Tue, 18 Apr 2017 10:17:26 +0000


Whether it is treason or not is for the lawyers to determine.

However it is clear from sheer common sense logic that failing to yield to the Presidential motorcade was both morally and legally reckless conduct.  It was not a political statement but an infantile act of insolence that would have cost lives.

Fortunately it did not, but in their moment of reckless bravado both the  UPND vehicle imperiled much more than the Vehicle in which the President was travelling, because any mishap would have  wrought far reaching consequences.

All it required was for one false move to trigger a series of crashes that would have cost life, limb and property.

In Scottish Law culpable and Reckless Conduct is a Common Law offence.
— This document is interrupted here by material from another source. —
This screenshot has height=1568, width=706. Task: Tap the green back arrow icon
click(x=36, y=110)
The offence has no specific definition but deals with acts involving a criminal degree of recklessness which creates a risk of injury.
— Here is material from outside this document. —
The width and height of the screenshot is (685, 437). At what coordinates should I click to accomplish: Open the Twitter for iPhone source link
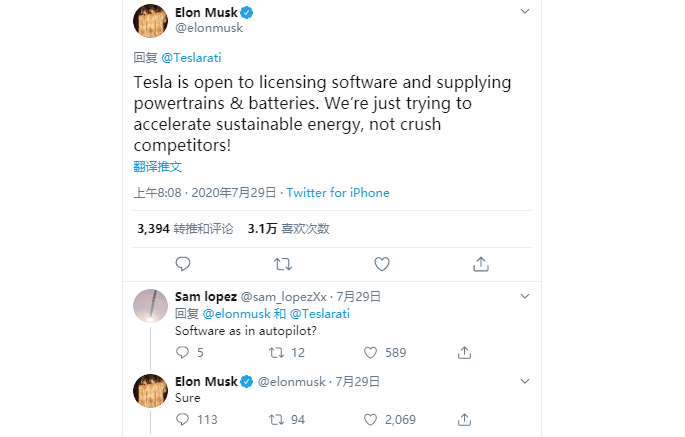[338, 193]
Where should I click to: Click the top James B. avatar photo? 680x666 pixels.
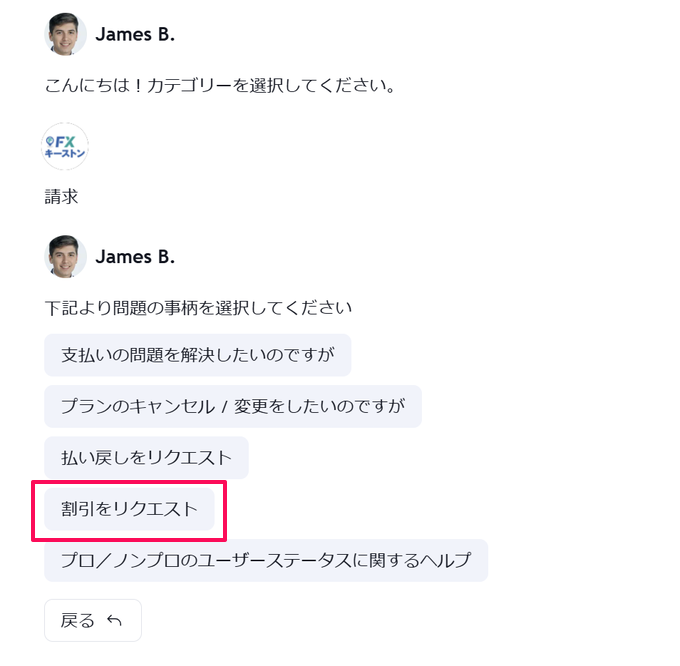65,34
And for purposes of criminal liability a person acts recklessly if the person is, or ought to be, aware of an obvious and serious risk of dangers or of possible harmful results in so acting but nonetheless acts where no reasonable person would do so.
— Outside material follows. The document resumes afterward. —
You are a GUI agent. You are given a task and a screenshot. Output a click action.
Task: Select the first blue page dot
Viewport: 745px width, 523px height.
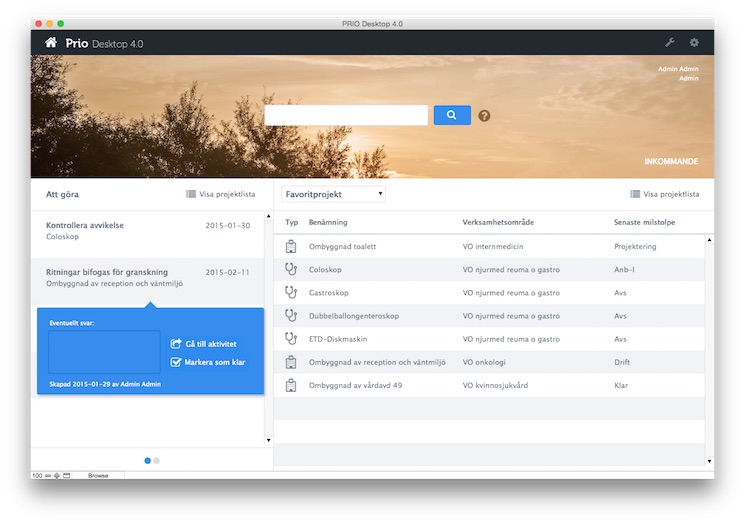click(x=148, y=461)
In essence reckless conduct is by definition more than mere negligence. It amounts to totally unreasonable conduct that is a gross deviation from what a reasonable person would do. It is a rash and careless act.

As if to prove the point, the accident involving the Presidential Motorcade which happened at the weekend demonstrated the danger of close driving that is the norm for the official motorcade. A Police Officer died and others are nursing serious injuries arising from a tyre burst

It goes to show that anything could have happened in that Mongu debacle.

A slight “rash act” among the irate and exasperated Police officers who were being insulted by the UPND cadres could have created a massive pile up  as evidenced by the  video display in which one of the police cars attempted to force the HH car away from the road, resulting in serious expletives uttered from inside the car.

That is why that conduct was reckless.

There is yet another form of recklessness called aggravated reckless conduct of which a person is guilty if with terroristic intent he engages in conduct that creates substantial risk of serious bodily injury to another person.

In Georgia reckless conduct is a misdemeanor punishable by up to 12 months in jail and a $1000 fine, while aggravated recklessness will ultimately attract a higher sentence.

There is nothing honorable about recklessness which must be condemned for the danger it poses to limb and property. In this case it involved the head of state, the President of the Republic.

Any harm would have befallen the person of the President. It had nothing to do with politics.

If anything it had everything to do with human failing and weakness. It was a desire to be recognized. To make an impression, to appease the god of vanity.

Of course there is a danger that the act may be associated with the remarks HH made concerning his prediction regarding his anticipated entry into state house which he said was getting closer.

When all is said and done there is a danger and temptation to respond to this recklessness with equal recklessness thereby defeating the voice of reason and moderation which the Easter season preaches.